Oncoclínicas estuda solicitar uma medida cautelar para se proteger de credores enquanto enfrenta crescente pressão financeira, segundo fontes com conhecimento do assunto.

Pessoas próximas à companhia informaram que a operadora brasileira de tratamento oncológico corre risco de descumprir alguns covenants — cláusulas contratuais vinculadas a seus financiadores — e que um pedido de proteção temporária pode ser apresentado nos próximos dias. Elas pediram anonimato e afirmaram que o formato e o momento da ação ainda estão em debate e podem ser alterados.

Uma alternativa considerada seria buscar uma cautelar de mediação específica com credores de CRI, títulos lastreados em recebíveis imobiliários no Brasil, em vez de um pedido cautelar de caráter mais amplo, disseram as fontes. A informação foi divulgada anteriormente pelo jornal Valor Econômico.

Fontes apontaram que atrasos em tratamentos aumentaram enquanto a empresa realiza um processo de enxugamento. A companhia vem ajustando o quadro de funcionários e a rede de clínicas, tendo cortado cerca de 70 vagas nas últimas semanas, segundo as mesmas pessoas.

A Oncoclínicas não comentou as informações.

Contexto financeiro e operacional

A empresa integra um grupo de companhias do setor de saúde que tentam reduzir endividamento após fase de expansão acelerada, em um cenário em que taxas de juros em dois dígitos complicam a recuperação. Dados compilados pela Bloomberg indicam que a Oncoclínicas não emitiu títulos globais e que sua dívida está denominada em moeda local.
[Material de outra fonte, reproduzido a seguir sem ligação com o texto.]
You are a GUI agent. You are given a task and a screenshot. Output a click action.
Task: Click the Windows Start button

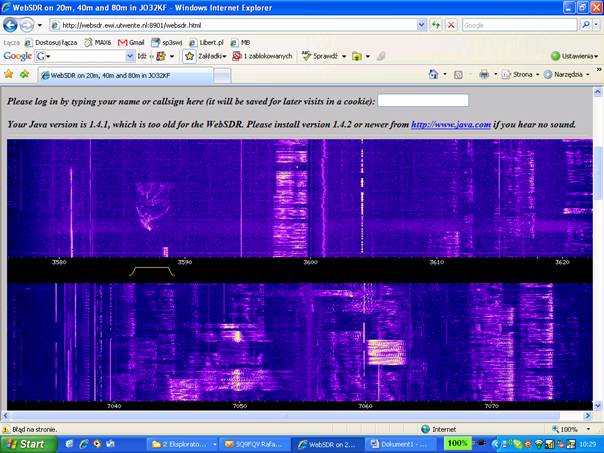tap(27, 443)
Segundo reportagens anteriores, a companhia dispõe de recursos suficientes para cerca de 15 dias e recebeu três propostas para enfrentar a situação de liquidez. O levantamento também apontou que aproximadamente 3 mil pacientes sofreram atrasos de cerca de uma semana nos atendimentos oncológicos, com os casos mais graves sendo encaminhados a hospitais parceiros.

Imagem: Divulgação

No mercado corporativo brasileiro, recentes episódios de reestruturação incluem a Raízen e o GPA adotando recuperação extrajudicial, e a Alliança Saúde também buscando medidas cautelares, alinhando-se a um movimento mais amplo de renegociação de dívidas.





Investidores têm levantado preocupações sobre possíveis conflitos de interesse e práticas de governança envolvendo a Oncoclínicas, em parte pelas ligações da empresa com o Banco Master. A companhia também adiou a divulgação dos resultados financeiros de 2025, que passaram de 30 de março para 9 de abril.

Não há decisão final anunciada sobre a eventual medida cautelar; fontes afirmam que diferentes caminhos ainda estão sendo avaliados internamente.